Din's pulse starts evening out. He can't be mad at her for not returning his feelings. He's the one who should have known better: Cara is like that, witty and flirtatious; it was his mistake to believe this meant more than it does.

"Okay,” he sighs, finally releasing the aching tension in his shoulders. He feels helpless and foolish.

He turns his back to Cara and starts walking away, but she stops him again.

"Din,” she says – begs, almost. “Can we talk about this?"

His hand tightens into a fist as her fingers clench more firmly around his wrist, sensing his instinct to wring out of her grip.

"I'd rather not."

"Alright, fair. Can I do the talking, then?"

It's the gentleness in her voice that convinces him to stay and finally turn to her.

"I'm listening," he concedes.

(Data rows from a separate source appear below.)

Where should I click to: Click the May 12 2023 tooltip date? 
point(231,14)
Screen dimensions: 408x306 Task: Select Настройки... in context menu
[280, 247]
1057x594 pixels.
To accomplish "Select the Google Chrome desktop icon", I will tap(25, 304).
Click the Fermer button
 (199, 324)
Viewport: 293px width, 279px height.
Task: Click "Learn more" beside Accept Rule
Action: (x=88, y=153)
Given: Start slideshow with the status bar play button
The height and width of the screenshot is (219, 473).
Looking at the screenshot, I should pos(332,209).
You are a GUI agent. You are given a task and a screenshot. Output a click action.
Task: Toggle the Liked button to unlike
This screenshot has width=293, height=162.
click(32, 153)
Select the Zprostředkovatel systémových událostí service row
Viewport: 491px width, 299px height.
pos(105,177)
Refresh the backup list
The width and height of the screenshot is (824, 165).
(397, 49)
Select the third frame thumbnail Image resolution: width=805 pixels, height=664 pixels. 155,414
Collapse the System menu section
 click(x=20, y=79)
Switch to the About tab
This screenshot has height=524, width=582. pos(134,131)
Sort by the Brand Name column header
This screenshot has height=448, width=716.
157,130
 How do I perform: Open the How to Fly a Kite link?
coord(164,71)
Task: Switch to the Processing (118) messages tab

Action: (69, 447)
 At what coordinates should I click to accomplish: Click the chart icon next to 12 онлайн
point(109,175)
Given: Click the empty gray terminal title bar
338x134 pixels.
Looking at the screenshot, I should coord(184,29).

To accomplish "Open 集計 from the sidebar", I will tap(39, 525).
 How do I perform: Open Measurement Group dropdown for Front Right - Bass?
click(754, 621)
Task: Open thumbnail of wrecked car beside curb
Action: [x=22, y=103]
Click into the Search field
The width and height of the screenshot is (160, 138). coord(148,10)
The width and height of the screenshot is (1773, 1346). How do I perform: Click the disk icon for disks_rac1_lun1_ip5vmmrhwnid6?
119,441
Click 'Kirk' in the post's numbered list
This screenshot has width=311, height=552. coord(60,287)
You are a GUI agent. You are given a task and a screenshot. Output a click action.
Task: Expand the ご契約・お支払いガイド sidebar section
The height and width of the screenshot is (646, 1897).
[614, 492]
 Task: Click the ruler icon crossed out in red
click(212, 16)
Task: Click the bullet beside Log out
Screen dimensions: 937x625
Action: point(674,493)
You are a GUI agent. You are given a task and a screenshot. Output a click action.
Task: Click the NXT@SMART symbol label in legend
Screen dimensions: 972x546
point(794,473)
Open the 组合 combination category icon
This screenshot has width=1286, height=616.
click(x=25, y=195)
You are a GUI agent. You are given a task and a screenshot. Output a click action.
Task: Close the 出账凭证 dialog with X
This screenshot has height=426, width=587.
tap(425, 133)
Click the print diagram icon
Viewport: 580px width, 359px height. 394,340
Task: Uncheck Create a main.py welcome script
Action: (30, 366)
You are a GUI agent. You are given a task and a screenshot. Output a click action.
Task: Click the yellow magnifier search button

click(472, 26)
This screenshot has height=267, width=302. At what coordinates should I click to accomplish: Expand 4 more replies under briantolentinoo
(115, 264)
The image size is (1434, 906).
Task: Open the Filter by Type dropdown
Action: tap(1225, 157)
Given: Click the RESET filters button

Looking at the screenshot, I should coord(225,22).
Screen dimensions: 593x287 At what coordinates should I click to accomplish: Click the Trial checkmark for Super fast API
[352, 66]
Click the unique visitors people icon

He feels her fingers relax around his wrist, but she doesn't let go of him.

"I wasn't laughing at you or... at the idea of _us,”_ she whispers in an uncharacteristic careful tone. She hesitates, as if looking for the right words, then offers him a tentative smile: “I was just imagining us as a stereotypical couple who walk around hand in hand and call each other stupid pet names as they make out under the stars, and it just...” Her chest starts shaking with laughter again. “Come on, it's funny!"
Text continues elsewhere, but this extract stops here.